--- TEXT EXCERPT ---
Wall-painting from the House of the Golden Bracelet, Pompeii. Roman wall-paintings had a wide range of subjects, from architecture to Greek mythology, depictions of daily life, still lifes and landscapes. This is one wall of a complete gardenscape.
Fotografica Foglia.
The family also dined here – an important social ritual. Grand households consumed elaborate multi-course meals, while poorer people ate pies and pastries, stews and other snacks in taverns and bars. In a wealthy home, people could eat informally anywhere, but dined formally in a triclinium reclining on couches. The master impressed his guests with fine food and wine, luxurious decoration and expensive tableware. Slaves tended to every need, preparing, serving and clearing away (and perhaps finishing the leftovers). The kitchen (culina) was small, dark, smoky and rarely had piped water. People cooked on a solid masonry platform using pots and pans over charcoal, while in small flats portable metal or terracotta braziers were the only means of cooking – or people simply ate out. Surprisingly, the kitchen often also housed the toilet (latrina), a serious health hazard, but the Romans did not know about infection or germs. As a result food, surfaces and utensils were covered in germs and bacteria.

Wall-painting from the House of Julia Felix, Pompeii. Such paintings preserve precious records of everyday life. This detail of a large panorama of the forum of Pompeii includes a man selling cooking pots identical to those found in many of the kitchens in Pompeii and Herculaneum.
--- EXERCISE DATA ---
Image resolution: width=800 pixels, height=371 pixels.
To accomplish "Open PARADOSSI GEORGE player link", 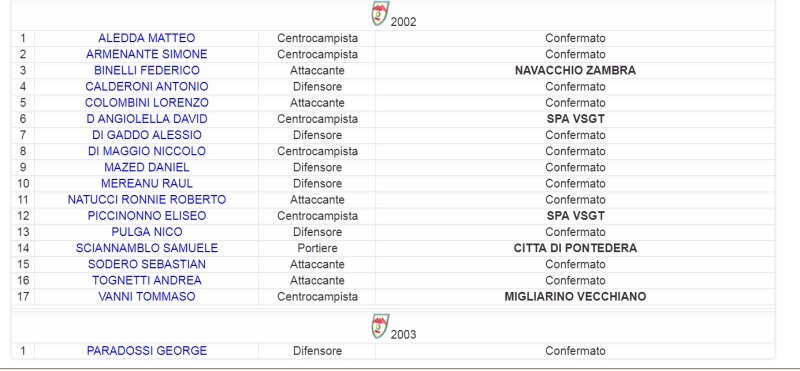I will pyautogui.click(x=146, y=351).
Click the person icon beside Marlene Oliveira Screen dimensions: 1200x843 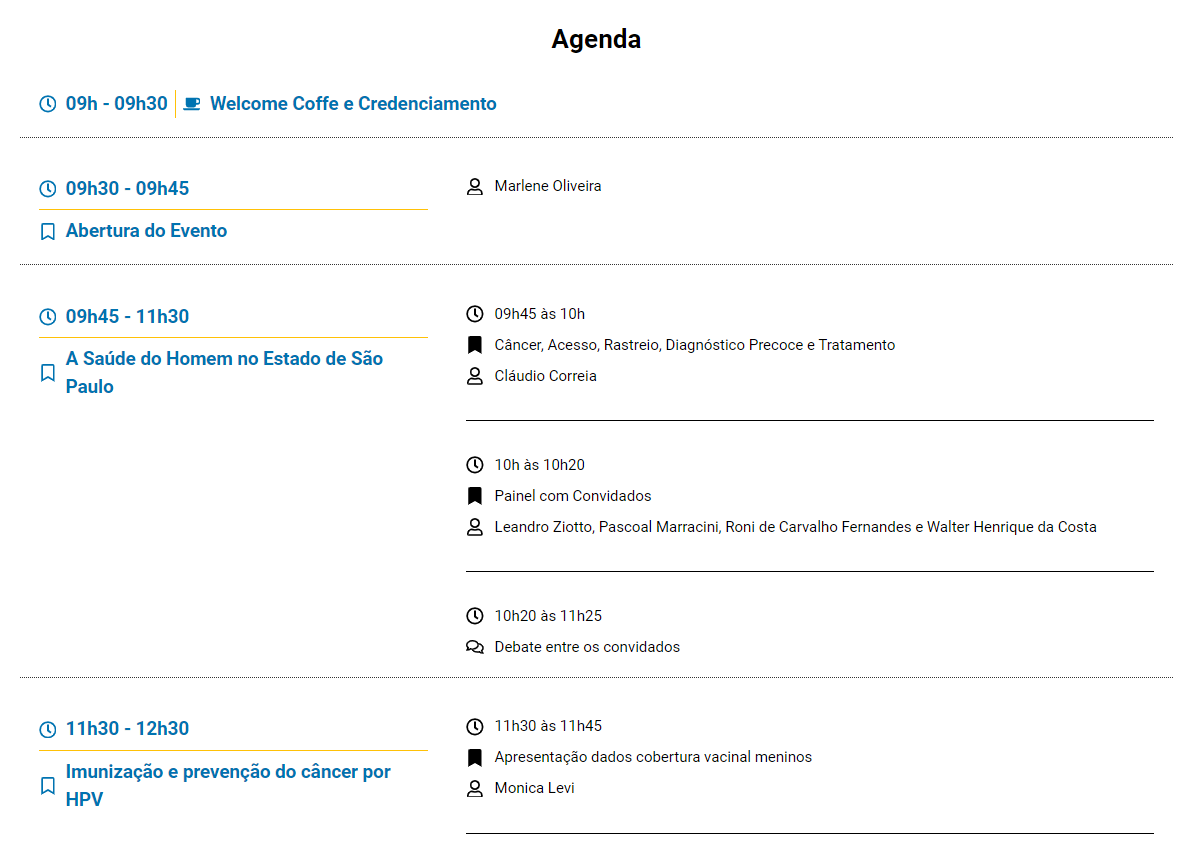tap(475, 186)
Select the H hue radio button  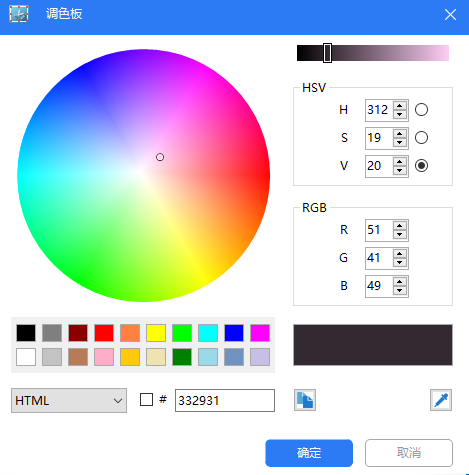421,110
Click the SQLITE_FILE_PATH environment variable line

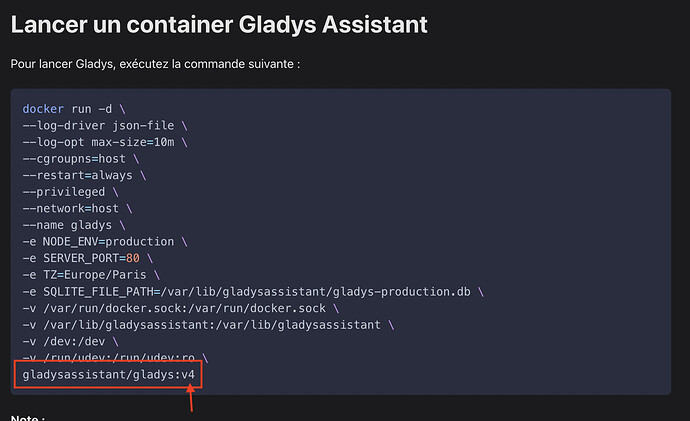pos(250,292)
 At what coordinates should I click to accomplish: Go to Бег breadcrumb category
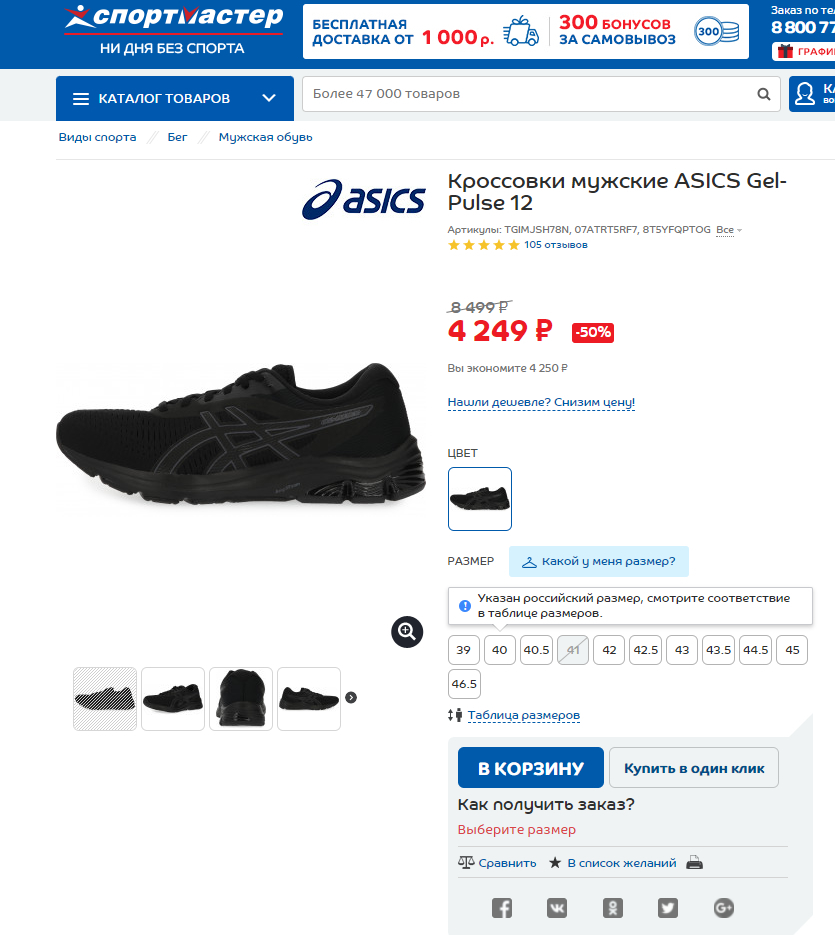click(x=178, y=137)
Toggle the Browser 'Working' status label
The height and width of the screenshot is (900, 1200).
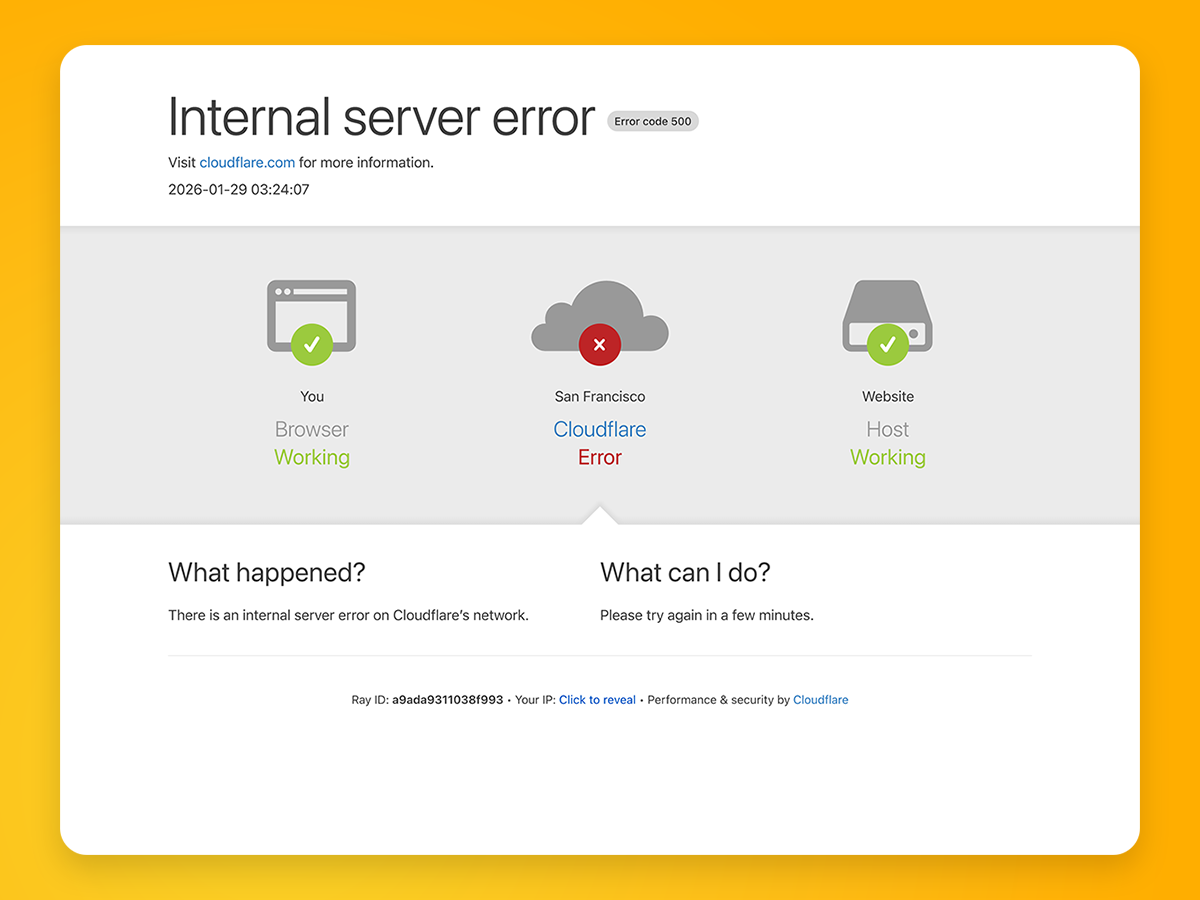coord(311,457)
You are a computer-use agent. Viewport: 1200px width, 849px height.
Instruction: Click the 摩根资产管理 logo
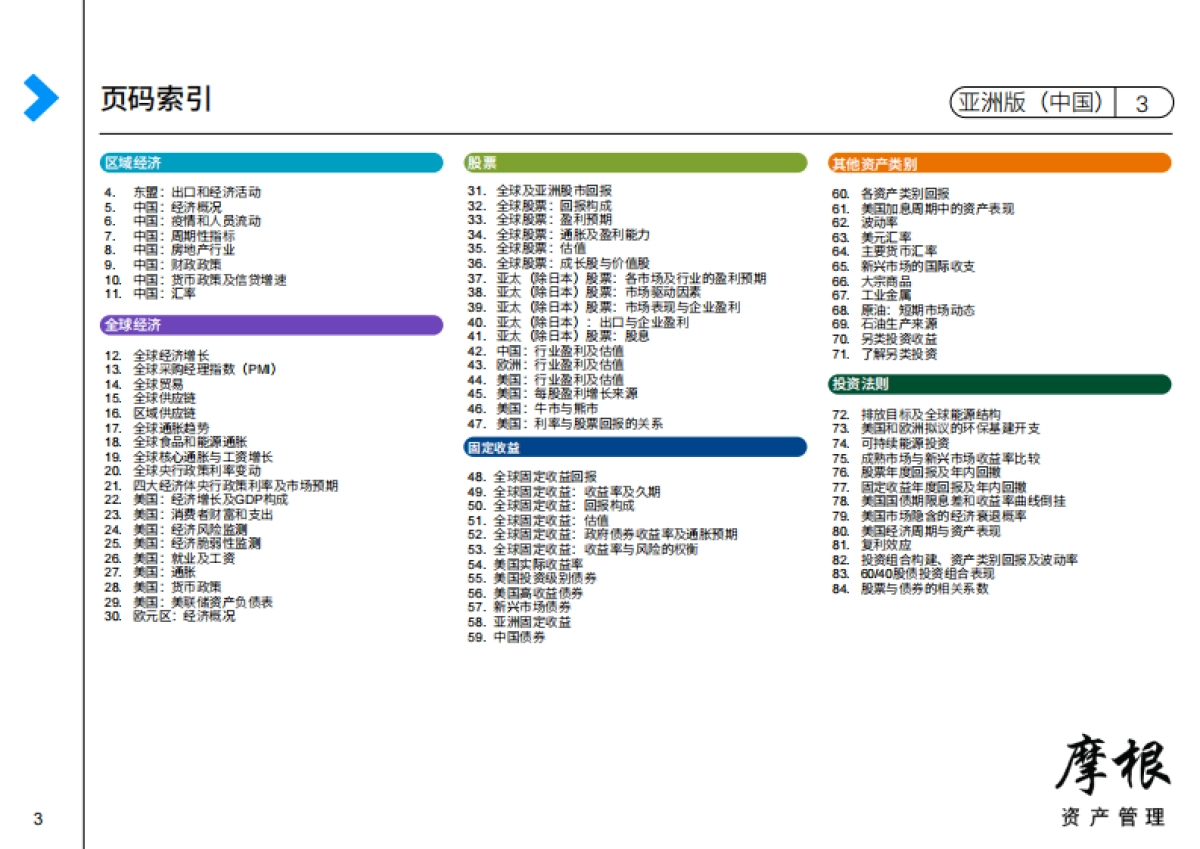pyautogui.click(x=1113, y=781)
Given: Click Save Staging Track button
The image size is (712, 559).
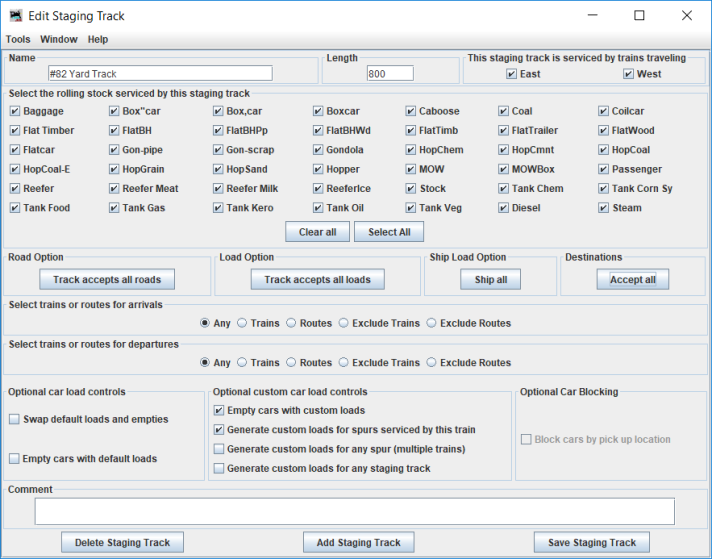Looking at the screenshot, I should [591, 542].
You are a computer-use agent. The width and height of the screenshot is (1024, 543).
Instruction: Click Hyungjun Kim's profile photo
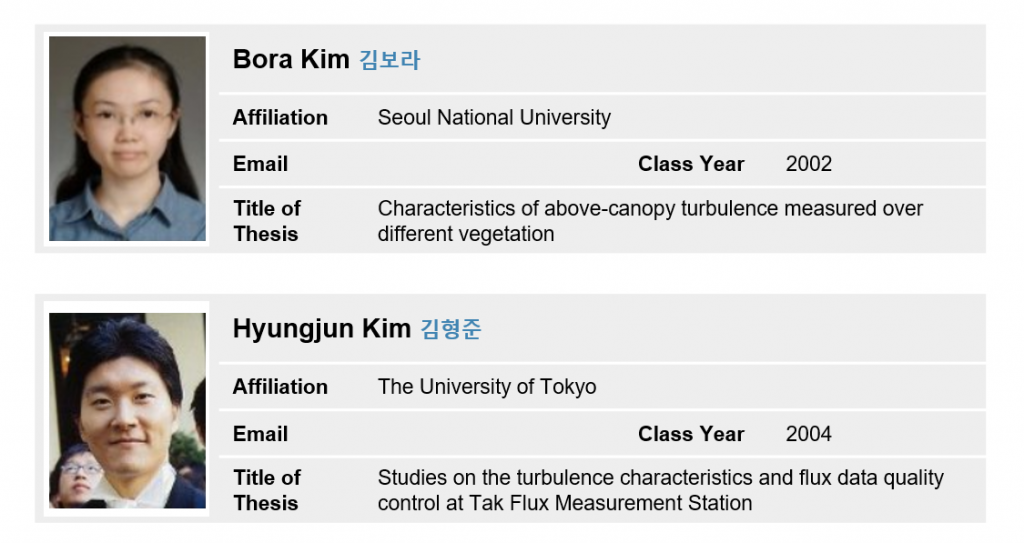click(x=127, y=410)
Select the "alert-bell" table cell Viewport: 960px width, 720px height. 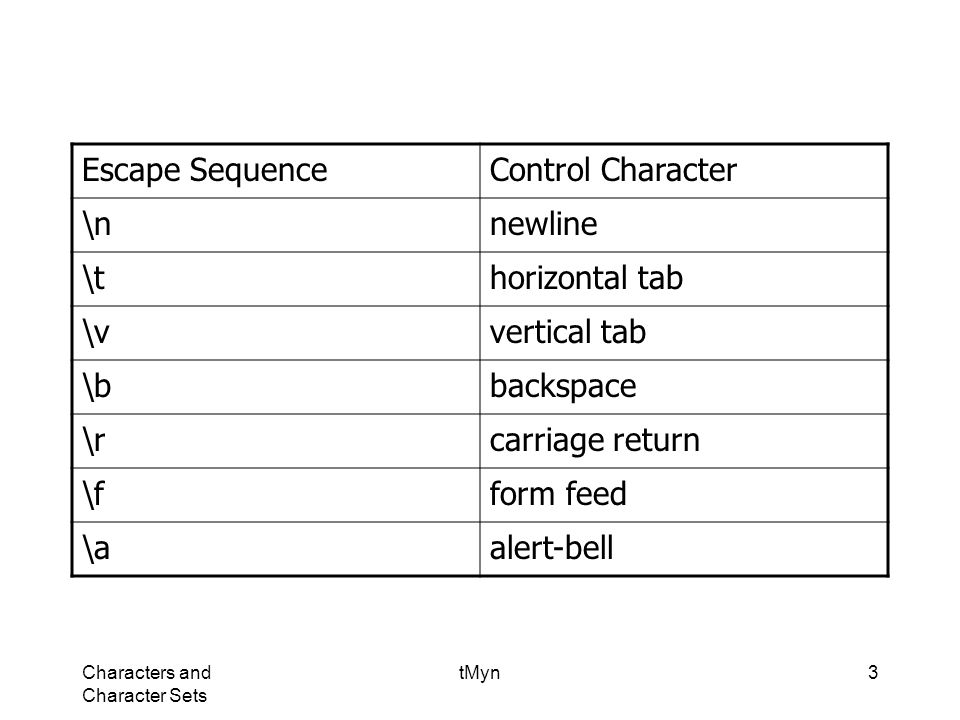(684, 549)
---
• [WORK INSTRUCTIONS]
1: Summarize the text on Roman dining and kitchens in two sentences.
2: Reproduce word for word the part of the text on Roman dining and kitchens starting at "Wall-painting from the House of the" and ending at "Fotografica Foglia.".
These data were drawn from a separate source.

• [RESULTS OF THE EXERCISE]
1: Wealthy Roman households held elaborate formal meals in a triclinium, where the master impressed guests with fine food, decoration and tableware while slaves served, whereas poorer people ate in taverns and bars. Kitchens were small, dark and smoky, often also housed the toilet, and, because the Romans did not know about infection, food, surfaces and utensils were covered in germs.

2:
Wall-painting from the House of the Golden Bracelet, Pompeii. Roman wall-paintings had a wide range of subjects, from architecture to Greek mythology, depictions of daily life, still lifes and landscapes. This is one wall of a complete gardenscape.
Fotografica Foglia.